Former roommate charged in ex-Eagle Mychal Kendricks’ $1.2M insider trading scheme
Kendricks allegedly used Christian Ramsey to mask his own involvement in illegal trading. In exchange, he allowed Ramsey to live with him in Northern Liberties rent-free and bankrolled several of his business ventures including a vegan sandwich shop he ran out of Kendricks' apartment.
Federal authorities charged a former roommate of ex-Eagle Mychal Kendricks, alleging in an indictment unsealed Tuesday that the man carried out many of the insider stock trades threatening to send the NFL linebacker to prison.
Prosecutors say Mark Wayne Ramsey, who also goes by the name Christian Ramsey, accessed Kendricks’ laptop and online stock-trading portfolio to trade on confidential financial information, netting a profit for his football-star roommate of $1.1 million between 2014 and 2015.
The indictment alleges Kendricks knowingly used Ramsey, 29, as a buffer to mask his own involvement in the illegal trading.
In exchange, he allowed Ramsey to live with him in Northern Liberties rent-free and bankrolled several businesses he launched during the period, including a cell-phone app tied to barbershops and a vegan sandwich restaurant he ran for a time out of Kendricks’ apartment.
The new charges come eight months after Kendricks, 28, pleaded guilty to counts of conspiracy and securities fraud, and appear to vindicate his claim that while he knew what he was doing was illegal, others carried out most of the illegal trading on his behalf.
“These trades and the execution of them were not done personally by Mr. Kendricks,” his lawyer Michael A. Schwartz had said at a September hearing before U.S. District Judge Gene E.K. Pratter. “But he understands he’s responsible for them.”
Ramsey, who now lives in San Francisco, could not be immediately reached for comment Tuesday. It was not clear from court records whether he had retained an attorney.
He describes himself on LinkedIn as a “life hacker,” “raw vegan,” “deep learning researcher,” and a researcher conducting “a long-term ethnographic study on players in the NFL.”
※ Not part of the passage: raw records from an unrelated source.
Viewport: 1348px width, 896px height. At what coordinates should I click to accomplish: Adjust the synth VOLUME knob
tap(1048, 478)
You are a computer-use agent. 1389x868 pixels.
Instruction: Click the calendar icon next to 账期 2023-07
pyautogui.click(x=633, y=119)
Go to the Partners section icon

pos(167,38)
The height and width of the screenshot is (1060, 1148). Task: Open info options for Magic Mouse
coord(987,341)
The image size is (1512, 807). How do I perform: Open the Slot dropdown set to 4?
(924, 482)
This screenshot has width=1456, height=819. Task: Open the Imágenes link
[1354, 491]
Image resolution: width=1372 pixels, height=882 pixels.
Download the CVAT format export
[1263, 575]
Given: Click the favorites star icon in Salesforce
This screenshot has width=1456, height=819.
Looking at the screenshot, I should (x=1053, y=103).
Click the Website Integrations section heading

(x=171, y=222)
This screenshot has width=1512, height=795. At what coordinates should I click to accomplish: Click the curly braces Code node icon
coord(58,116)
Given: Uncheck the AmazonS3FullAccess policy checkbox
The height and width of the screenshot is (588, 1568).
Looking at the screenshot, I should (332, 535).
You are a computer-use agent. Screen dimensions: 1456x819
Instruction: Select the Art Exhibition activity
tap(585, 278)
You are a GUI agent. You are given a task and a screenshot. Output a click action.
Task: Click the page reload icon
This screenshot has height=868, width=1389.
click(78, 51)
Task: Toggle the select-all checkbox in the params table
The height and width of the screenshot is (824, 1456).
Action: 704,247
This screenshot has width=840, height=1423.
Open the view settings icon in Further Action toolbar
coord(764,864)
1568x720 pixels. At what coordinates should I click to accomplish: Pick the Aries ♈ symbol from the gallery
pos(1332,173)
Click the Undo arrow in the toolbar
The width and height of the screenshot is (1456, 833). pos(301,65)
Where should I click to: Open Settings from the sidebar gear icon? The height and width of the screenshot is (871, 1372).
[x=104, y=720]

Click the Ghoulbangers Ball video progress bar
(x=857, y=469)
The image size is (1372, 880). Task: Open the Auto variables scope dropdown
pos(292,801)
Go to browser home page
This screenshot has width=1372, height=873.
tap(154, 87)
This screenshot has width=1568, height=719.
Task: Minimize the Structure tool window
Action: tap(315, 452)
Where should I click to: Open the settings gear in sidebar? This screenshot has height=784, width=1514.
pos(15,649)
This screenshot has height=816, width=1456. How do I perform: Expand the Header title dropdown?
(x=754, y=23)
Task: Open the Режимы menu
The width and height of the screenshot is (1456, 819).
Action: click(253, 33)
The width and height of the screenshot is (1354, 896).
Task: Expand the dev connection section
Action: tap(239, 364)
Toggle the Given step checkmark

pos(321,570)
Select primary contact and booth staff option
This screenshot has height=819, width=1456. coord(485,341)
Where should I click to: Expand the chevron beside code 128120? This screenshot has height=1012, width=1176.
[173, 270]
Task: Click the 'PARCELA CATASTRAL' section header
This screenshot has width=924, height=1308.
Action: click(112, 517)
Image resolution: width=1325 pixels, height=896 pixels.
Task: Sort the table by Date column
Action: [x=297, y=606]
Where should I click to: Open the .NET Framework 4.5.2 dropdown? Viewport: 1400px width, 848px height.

A civil suit filed against — also Tuesday — by the U.S. Securities and Exchange Commission laid out a brief history of his connection to Kendricks.
The two grew up in Fresno, Calif., and attended high school there, it says. And two years into Kendricks’ contract with the Eagles, Ramsey came to live with him, serving as a personal assistant, scheduling meetings, and performing household chores in exchange for room and board.
When Kendricks began receiving illegal stock tips from Damilaire Sonoiki, a Harvard-educated Goldman Sachs analyst whom he met at a party in 2013, the lawsuit alleges he turned to Ramsey to handle that part of his life as well.
Ramsey and Sonoiki — whom Kendricks paid with cash kickbacks, NFL tickets, and invitations to celebrity-filled events — coordinated most of the details of the transactions carried out through the linebacker’s account.
Sonoiki left the financial sector in 2015 to pursue a TV writing career on sitcoms including Black-ish and The Simpsons. He pleaded guilty to the insider trading charges in September.
During six seasons with the Eagles, Kendricks was paid more than $20 million. He was released by the team in 2018.
Now with the Seattle Seahawks and living in California, he could receive up to three years in prison under federal sentencing guidelines at a hearing later this year.
“As Mychal has said from the very beginning, he regrets deeply being involved in this criminal activity,” Schwartz, his lawyer, said Tuesday. “He has both accepted responsibility and cooperated completely with law enforcement authorities and will continue to do so.”